**Auszug:**
+-------+

Stil: Dark Ambient Gothic Folk Doom Spiritual Esoteric

Cover: Darkher: The Kingdom Field

Na, ist das mal ein Projekt wie aus dem Marketing-Hype-Ei gepellt. Mysteriöse Sängerin, lange Haare, weite Landschaften, Spiritualität, düstere Musik – Schublade auf, DARKHER rein, Schublade zu, Fall gelöst. Oder?

Klarer Fall von falsch gedacht: Die britische Mikrofon- und Gitarrenfee Jayn H. Wissenberg lässt sich auf der Debüt-EP „The Kingdom Field“ unter ihrem Künstlernamen DARKHER nicht so leicht in die Karten gucken. Vier Tracks werden geboten, die den Hörer zunächst einmal ein wenig rätselnd und unschlüssig zurücklassen, die ihn jedoch mit jedem Hördurchgang tiefer in die Musik DARKHERs eintauchen lassen. Was beim unachtsamen Erstkontakt noch wie ein still ruhender musikalischer Binnensee wirkte, entpuppt sich immer mehr als mitreißender Strom, gar Strudel, der unweigerlich im tiefsten Meer landet und den Hörer samt und sonders verschlingt.

+-------+

**Bereitgestellte Daten:**

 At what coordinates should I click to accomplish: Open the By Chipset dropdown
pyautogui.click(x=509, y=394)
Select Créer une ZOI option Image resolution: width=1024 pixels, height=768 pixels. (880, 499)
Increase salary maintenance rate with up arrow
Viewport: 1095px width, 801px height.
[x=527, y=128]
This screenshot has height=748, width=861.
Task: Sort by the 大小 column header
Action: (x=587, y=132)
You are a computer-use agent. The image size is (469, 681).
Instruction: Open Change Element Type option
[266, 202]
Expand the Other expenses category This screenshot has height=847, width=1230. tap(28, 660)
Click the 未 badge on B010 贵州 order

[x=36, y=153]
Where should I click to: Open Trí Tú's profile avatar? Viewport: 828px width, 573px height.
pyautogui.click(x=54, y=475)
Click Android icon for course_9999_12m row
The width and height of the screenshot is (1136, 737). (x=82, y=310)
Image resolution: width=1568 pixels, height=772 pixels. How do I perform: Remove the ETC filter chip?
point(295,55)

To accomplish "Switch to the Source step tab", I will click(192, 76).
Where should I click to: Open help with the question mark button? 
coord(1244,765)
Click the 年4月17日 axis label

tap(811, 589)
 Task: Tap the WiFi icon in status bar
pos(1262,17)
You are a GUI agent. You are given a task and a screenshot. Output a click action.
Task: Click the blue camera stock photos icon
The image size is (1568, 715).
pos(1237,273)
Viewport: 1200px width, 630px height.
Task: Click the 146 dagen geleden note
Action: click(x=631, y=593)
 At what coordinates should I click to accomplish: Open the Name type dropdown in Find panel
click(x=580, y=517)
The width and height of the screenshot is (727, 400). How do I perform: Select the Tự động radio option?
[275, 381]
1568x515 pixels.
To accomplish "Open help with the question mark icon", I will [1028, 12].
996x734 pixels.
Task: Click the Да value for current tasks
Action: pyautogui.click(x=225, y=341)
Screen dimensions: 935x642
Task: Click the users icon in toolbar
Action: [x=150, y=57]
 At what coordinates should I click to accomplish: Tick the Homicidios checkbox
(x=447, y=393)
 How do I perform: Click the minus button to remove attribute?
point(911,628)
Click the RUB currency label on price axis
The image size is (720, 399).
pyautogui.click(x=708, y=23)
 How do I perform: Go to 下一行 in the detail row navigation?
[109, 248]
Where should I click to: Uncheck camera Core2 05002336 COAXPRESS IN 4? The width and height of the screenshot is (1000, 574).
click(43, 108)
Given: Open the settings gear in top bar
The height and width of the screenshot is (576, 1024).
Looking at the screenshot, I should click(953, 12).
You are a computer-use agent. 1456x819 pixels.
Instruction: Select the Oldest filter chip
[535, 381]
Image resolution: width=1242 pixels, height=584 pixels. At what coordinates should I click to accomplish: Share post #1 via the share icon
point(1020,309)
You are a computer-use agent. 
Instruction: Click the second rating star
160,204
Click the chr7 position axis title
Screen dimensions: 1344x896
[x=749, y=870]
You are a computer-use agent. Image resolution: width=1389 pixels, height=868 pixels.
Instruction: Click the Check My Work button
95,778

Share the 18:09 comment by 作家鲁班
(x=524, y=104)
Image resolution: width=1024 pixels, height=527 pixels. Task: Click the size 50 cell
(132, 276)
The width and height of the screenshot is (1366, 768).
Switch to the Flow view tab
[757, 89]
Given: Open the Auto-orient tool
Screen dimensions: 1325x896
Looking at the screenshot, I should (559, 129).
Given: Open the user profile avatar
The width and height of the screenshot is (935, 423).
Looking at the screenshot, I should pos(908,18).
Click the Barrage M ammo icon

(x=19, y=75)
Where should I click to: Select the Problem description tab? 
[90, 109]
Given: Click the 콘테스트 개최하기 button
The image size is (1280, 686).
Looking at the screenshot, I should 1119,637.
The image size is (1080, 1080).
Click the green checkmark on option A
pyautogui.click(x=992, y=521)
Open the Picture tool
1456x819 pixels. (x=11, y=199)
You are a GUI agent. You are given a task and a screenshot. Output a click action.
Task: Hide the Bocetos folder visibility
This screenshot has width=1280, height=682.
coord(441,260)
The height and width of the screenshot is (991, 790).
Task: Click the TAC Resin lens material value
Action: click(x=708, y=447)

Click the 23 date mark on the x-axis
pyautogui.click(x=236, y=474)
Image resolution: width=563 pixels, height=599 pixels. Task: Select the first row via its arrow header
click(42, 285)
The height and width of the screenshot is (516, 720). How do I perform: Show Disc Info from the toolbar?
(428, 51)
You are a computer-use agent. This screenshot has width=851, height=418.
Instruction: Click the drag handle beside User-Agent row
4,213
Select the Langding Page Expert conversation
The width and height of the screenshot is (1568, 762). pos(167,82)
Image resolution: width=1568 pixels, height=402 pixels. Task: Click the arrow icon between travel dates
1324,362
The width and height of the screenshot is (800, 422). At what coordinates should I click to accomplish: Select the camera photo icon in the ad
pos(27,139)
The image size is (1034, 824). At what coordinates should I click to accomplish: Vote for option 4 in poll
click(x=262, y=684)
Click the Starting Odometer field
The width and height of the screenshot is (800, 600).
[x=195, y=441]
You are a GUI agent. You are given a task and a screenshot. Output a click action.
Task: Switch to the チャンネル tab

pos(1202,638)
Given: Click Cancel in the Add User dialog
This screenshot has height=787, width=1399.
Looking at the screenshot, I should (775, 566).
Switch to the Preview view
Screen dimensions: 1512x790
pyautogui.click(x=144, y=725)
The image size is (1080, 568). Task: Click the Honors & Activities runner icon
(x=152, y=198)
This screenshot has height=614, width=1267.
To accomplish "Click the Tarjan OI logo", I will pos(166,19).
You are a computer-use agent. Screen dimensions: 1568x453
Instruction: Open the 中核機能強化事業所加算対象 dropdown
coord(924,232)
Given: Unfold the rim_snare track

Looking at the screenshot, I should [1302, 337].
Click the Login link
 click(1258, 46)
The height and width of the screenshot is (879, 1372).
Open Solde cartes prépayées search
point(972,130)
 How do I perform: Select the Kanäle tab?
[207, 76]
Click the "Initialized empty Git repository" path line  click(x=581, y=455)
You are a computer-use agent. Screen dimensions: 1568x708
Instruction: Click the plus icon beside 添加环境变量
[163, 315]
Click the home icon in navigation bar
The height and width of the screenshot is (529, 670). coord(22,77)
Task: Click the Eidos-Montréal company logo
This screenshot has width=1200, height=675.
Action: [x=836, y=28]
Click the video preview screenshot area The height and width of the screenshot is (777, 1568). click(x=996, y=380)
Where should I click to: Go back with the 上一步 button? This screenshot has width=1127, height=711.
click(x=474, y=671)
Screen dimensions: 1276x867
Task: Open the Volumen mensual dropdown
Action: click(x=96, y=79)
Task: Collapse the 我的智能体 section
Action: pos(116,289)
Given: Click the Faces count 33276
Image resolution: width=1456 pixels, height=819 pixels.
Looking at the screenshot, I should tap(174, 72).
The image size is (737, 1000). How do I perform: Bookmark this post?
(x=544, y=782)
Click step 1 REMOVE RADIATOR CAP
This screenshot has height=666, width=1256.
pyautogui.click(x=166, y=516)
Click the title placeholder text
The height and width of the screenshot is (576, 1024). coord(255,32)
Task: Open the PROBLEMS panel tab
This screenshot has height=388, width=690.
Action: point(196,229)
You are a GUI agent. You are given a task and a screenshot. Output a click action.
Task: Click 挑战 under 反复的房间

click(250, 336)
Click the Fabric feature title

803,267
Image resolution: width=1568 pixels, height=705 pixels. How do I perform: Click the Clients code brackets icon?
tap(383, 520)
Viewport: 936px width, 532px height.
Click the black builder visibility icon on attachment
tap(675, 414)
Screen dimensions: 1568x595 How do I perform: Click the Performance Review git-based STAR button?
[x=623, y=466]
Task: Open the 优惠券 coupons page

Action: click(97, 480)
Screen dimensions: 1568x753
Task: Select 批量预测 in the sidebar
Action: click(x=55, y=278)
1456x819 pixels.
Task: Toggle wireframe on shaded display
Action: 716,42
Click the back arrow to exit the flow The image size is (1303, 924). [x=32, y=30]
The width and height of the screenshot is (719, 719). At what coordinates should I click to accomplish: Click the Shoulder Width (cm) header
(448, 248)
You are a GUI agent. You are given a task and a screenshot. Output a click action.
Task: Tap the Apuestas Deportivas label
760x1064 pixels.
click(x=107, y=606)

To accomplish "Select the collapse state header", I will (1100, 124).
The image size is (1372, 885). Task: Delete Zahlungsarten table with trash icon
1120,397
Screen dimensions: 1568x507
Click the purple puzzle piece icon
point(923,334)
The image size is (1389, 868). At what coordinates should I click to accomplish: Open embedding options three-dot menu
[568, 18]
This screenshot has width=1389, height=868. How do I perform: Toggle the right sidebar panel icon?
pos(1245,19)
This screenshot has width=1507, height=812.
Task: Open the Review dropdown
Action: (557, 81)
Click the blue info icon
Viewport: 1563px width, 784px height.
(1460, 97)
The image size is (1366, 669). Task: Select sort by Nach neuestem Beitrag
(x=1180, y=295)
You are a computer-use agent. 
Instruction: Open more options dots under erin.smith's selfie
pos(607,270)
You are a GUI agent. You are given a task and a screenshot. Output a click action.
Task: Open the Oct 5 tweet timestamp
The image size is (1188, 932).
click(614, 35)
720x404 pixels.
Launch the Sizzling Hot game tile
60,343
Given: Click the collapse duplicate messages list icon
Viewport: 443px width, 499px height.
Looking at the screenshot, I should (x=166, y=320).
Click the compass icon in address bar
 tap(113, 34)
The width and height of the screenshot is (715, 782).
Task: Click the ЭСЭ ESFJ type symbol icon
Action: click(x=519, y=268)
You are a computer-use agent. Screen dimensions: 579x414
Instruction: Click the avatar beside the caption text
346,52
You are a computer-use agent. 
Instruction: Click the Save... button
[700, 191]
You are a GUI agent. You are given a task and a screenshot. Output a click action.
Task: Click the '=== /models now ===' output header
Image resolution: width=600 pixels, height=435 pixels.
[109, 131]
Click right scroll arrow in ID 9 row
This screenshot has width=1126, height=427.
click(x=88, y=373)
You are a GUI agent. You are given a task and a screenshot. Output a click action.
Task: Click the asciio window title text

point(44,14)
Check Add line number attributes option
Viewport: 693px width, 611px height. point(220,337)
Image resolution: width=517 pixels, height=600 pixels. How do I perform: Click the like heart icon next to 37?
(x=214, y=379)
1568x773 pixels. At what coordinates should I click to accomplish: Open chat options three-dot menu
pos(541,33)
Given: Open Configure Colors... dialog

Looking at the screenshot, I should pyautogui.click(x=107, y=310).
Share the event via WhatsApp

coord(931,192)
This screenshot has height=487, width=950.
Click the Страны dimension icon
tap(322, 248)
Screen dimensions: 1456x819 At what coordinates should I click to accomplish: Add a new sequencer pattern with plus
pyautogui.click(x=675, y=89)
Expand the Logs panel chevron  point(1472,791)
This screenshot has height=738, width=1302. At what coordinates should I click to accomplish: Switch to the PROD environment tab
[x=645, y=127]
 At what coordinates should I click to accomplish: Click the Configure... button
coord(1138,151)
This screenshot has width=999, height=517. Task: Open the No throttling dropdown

+-------+

**Schriftliche Aufgabe:**
Beantworte anhand des Auszugs über DARKHER diese drei Fragen.
(a) Unter welchem Künstlernamen veröffentlicht Jayn H. Wissenberg die Debüt-EP?
(b) Wie viele Tracks enthält die EP?
(c) Womit wird die Musik beim unachtsamen Erstkontakt verglichen?
Für die Bearbeitung sind die Daten nicht erforderlich.

**Lösung:**
(a) DARKHER
(b) Vier Tracks
(c) Mit einem still ruhenden musikalischen Binnensee